◆ Prompt: Copy out the listing below verbatim, from the line containing "Given: Click blue" through the end of the listing, both ends included.
----- Records for the task
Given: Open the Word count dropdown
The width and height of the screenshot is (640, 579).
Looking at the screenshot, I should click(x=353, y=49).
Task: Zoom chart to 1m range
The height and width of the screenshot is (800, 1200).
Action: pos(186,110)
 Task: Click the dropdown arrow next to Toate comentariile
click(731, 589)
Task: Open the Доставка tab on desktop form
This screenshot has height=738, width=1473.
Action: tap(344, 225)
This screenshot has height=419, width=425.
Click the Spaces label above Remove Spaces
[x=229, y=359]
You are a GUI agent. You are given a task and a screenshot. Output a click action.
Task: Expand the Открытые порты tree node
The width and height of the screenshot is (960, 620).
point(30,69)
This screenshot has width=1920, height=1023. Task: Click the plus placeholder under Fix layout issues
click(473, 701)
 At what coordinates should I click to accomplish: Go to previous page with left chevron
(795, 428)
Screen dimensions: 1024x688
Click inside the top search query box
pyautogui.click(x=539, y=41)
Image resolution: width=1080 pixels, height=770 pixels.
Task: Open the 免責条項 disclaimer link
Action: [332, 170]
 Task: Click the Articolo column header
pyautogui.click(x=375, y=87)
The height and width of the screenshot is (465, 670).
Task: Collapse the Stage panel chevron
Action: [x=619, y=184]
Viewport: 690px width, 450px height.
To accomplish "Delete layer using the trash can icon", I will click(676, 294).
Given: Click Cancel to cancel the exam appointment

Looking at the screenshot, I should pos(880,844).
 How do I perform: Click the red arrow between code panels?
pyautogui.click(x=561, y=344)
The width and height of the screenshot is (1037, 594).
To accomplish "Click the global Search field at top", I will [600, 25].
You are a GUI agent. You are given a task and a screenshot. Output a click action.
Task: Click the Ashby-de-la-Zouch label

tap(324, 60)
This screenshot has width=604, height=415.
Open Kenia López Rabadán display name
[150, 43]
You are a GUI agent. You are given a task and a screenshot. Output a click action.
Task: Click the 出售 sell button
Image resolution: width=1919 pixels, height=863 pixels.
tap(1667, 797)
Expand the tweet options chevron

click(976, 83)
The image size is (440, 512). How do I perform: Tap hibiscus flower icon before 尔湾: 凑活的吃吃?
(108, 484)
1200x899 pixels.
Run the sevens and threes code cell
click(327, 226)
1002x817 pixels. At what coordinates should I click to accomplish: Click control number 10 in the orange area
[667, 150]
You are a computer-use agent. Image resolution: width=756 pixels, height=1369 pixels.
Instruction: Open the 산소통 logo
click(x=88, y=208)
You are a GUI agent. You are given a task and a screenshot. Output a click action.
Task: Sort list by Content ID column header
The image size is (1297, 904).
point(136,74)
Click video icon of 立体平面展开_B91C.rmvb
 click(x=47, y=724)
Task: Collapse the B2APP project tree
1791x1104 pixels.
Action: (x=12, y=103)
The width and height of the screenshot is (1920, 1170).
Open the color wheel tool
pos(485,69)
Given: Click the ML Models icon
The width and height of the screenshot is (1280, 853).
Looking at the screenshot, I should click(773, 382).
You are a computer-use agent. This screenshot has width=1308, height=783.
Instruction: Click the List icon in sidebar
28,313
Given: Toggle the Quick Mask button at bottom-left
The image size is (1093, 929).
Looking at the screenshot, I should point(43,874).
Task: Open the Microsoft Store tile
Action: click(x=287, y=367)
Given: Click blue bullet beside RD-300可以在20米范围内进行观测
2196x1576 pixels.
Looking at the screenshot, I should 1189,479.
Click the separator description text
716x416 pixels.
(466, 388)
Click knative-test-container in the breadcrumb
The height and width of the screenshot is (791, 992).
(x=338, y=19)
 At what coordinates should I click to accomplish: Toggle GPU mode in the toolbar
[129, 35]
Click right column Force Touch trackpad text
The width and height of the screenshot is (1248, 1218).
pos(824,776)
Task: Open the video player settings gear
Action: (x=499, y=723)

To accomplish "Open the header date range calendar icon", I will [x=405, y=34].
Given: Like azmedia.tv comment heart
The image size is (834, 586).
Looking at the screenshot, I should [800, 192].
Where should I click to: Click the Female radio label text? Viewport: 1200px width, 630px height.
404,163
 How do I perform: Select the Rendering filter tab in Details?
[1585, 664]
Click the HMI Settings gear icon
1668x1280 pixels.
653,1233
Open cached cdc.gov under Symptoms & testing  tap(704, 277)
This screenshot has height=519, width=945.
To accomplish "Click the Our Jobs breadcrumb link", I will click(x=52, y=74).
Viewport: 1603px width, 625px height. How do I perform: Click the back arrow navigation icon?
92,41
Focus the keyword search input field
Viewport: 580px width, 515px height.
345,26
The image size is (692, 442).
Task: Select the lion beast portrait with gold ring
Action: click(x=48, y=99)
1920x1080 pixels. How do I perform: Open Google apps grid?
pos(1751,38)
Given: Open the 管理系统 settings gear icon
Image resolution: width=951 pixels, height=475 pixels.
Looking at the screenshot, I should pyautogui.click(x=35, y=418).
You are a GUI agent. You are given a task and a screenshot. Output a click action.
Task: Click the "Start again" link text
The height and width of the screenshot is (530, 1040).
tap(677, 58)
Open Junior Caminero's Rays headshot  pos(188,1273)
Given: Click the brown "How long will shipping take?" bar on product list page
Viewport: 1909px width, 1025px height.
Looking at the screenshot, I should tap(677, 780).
----------
◆ Exercise response:
Given: Click blue bullet beside RD-300可以在20米范围内进行观测
2196x1576 pixels.
Looking at the screenshot, I should 1189,479.
Click the separator description text
716x416 pixels.
(466, 388)
Click knative-test-container in the breadcrumb
The height and width of the screenshot is (791, 992).
(x=338, y=19)
 At what coordinates should I click to accomplish: Toggle GPU mode in the toolbar
[129, 35]
Click right column Force Touch trackpad text
The width and height of the screenshot is (1248, 1218).
pos(824,776)
Task: Open the video player settings gear
Action: (x=499, y=723)

To accomplish "Open the header date range calendar icon", I will [x=405, y=34].
Given: Like azmedia.tv comment heart
The image size is (834, 586).
Looking at the screenshot, I should [800, 192].
Where should I click to: Click the Female radio label text? Viewport: 1200px width, 630px height.
404,163
 How do I perform: Select the Rendering filter tab in Details?
[1585, 664]
Click the HMI Settings gear icon
1668x1280 pixels.
653,1233
Open cached cdc.gov under Symptoms & testing  tap(704, 277)
This screenshot has height=519, width=945.
To accomplish "Click the Our Jobs breadcrumb link", I will click(x=52, y=74).
Viewport: 1603px width, 625px height. How do I perform: Click the back arrow navigation icon?
92,41
Focus the keyword search input field
Viewport: 580px width, 515px height.
345,26
The image size is (692, 442).
Task: Select the lion beast portrait with gold ring
Action: click(x=48, y=99)
1920x1080 pixels. How do I perform: Open Google apps grid?
pos(1751,38)
Given: Open the 管理系统 settings gear icon
Image resolution: width=951 pixels, height=475 pixels.
Looking at the screenshot, I should pyautogui.click(x=35, y=418).
You are a GUI agent. You are given a task and a screenshot. Output a click action.
Task: Click the "Start again" link text
The height and width of the screenshot is (530, 1040).
tap(677, 58)
Open Junior Caminero's Rays headshot  pos(188,1273)
Given: Click the brown "How long will shipping take?" bar on product list page
Viewport: 1909px width, 1025px height.
Looking at the screenshot, I should tap(677, 780).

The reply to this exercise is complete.